The good news about the complex interconnectivity is that the scientists also were able to find a potential future point of intervention: When they gave a drug that increased AMPA receptor expression on the cell surface, the spines assumed a more healthy, mature state. Next steps include seeing whether the more normal spines and increased receptor expression translate to healthier behavior in their mice.
"Morphologically, the mice can be rescued," Mei said. "We hope we will find that healthy function is restored as well, which could translate to a new treatment target for this complex, disabling disease."

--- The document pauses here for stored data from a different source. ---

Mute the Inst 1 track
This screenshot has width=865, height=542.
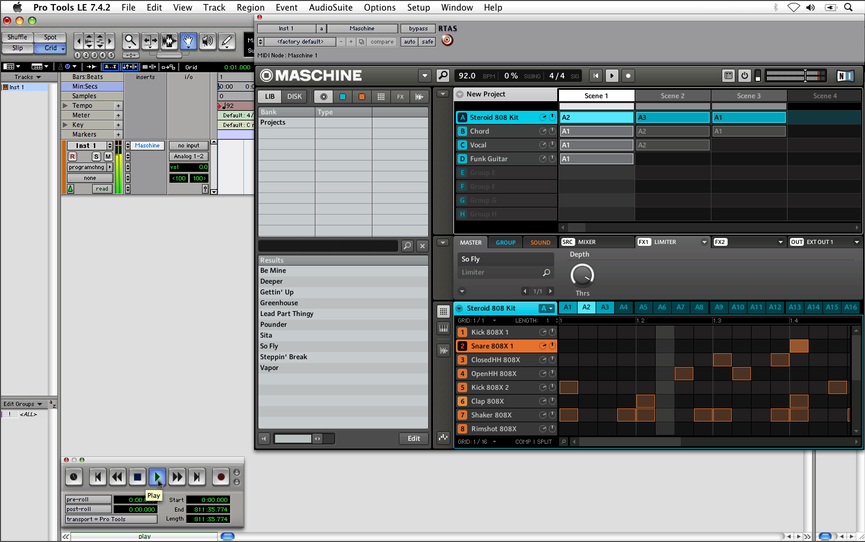coord(108,156)
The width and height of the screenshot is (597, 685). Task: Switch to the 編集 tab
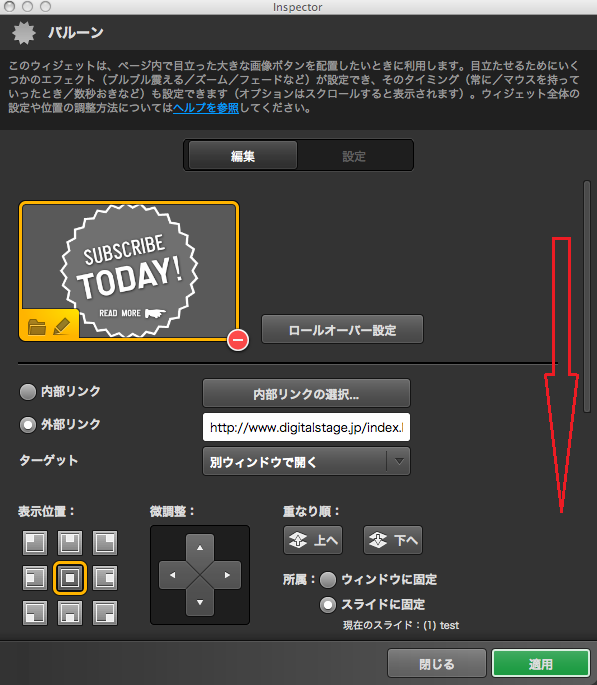click(243, 156)
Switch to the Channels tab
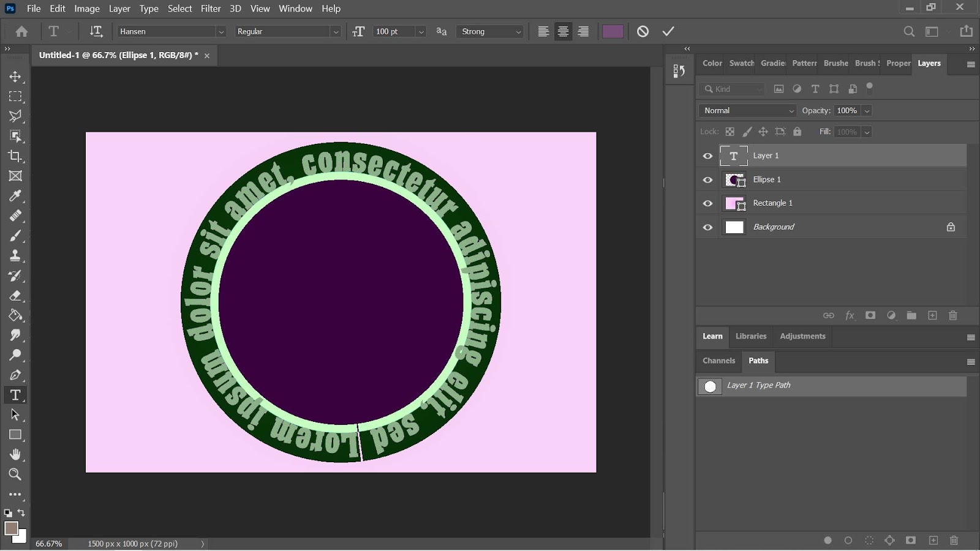The height and width of the screenshot is (551, 980). 718,361
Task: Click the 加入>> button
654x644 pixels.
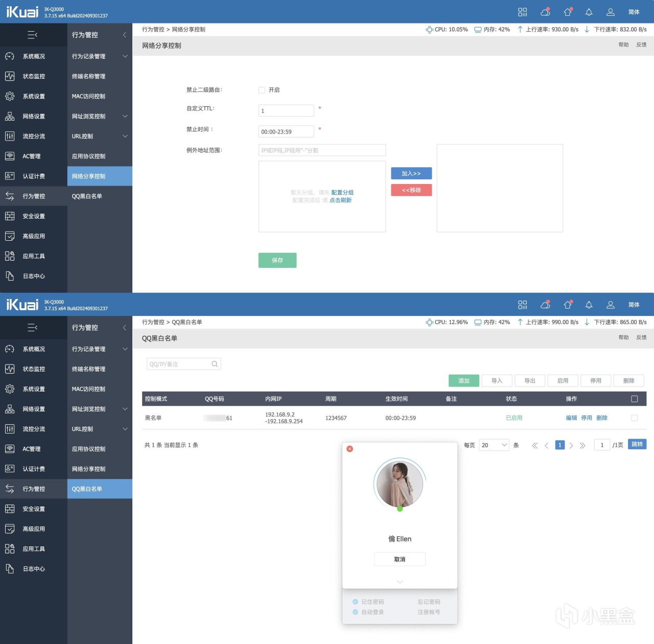Action: click(411, 173)
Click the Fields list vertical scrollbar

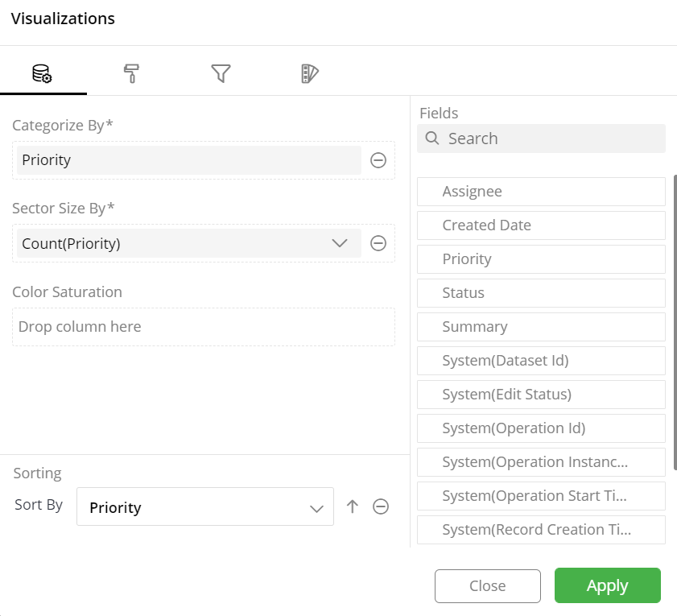coord(675,322)
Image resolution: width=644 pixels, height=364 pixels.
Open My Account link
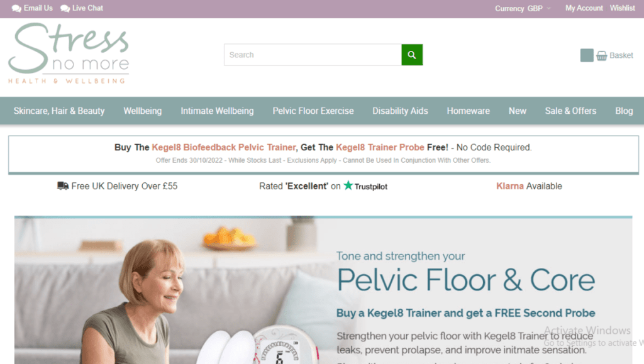click(x=584, y=8)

Spines are like wiry fingers, and each excitatory neuron has thousands of spines that capture messages from other excitatory neurons, which helps enable results from making a memory to vision. In good health, excitatory neurons and their actions are balanced by inhibitory neurons. The sheer number of spines on excitatory neurons is one of the ways our brains can handle so much information, Mei said. It's a dynamic process as well, as spines, again in a healthy situation, are continuously forming and maturing; Mei uses the analogies of mushroom-like mature spines and bean sprout-like immature ones. In schizophrenia, too many spines remain in the immature state.
AMPA receptors also play a major role in the development and spread of seizures and are currently a seizure treatment target. TMEM108 mutations also are associated with alcoholism.
Schizophrenia affects about 1 percent of the population, causing hallucinations, depression and impaired thinking and social behavior. Cognitive problems typically are a major source of dysfunction and disability in patients and can be among the earliest symptoms. Babies born to mothers who develop a severe infection, such as influenza or pneumonia, during pregnancy have a significantly increased risk of schizophrenia.
Dr. Bao-Ming Li, neuroscientist at the Institute of Life Science at China's Nanchang University, is co-corresponding author. Dr. Hui-Feng Jiao, who just completed her graduate work at Nanchang University, which included working in Mei's lab for three years, is first author.
The research was funded by the National Institutes of Health, the U.S. Department of Veterans Affairs and the National Natural Science Foundation of China.